■ Work to be completed ■
Work out how many lines of the entries have the word "width" in them. Respond with that number only.

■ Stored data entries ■
────────────────────
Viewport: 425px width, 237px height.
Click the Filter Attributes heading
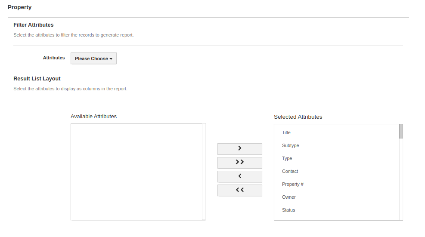34,25
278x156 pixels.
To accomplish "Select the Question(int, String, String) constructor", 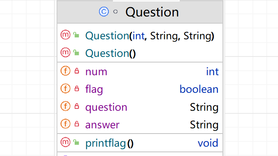I will pyautogui.click(x=150, y=36).
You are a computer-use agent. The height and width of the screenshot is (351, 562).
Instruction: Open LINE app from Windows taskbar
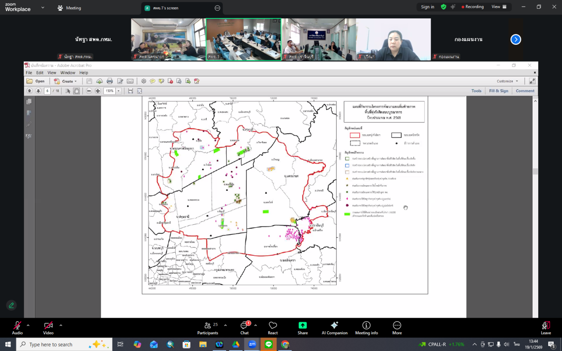click(x=269, y=344)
────────────────────
■ Problem solution ■
2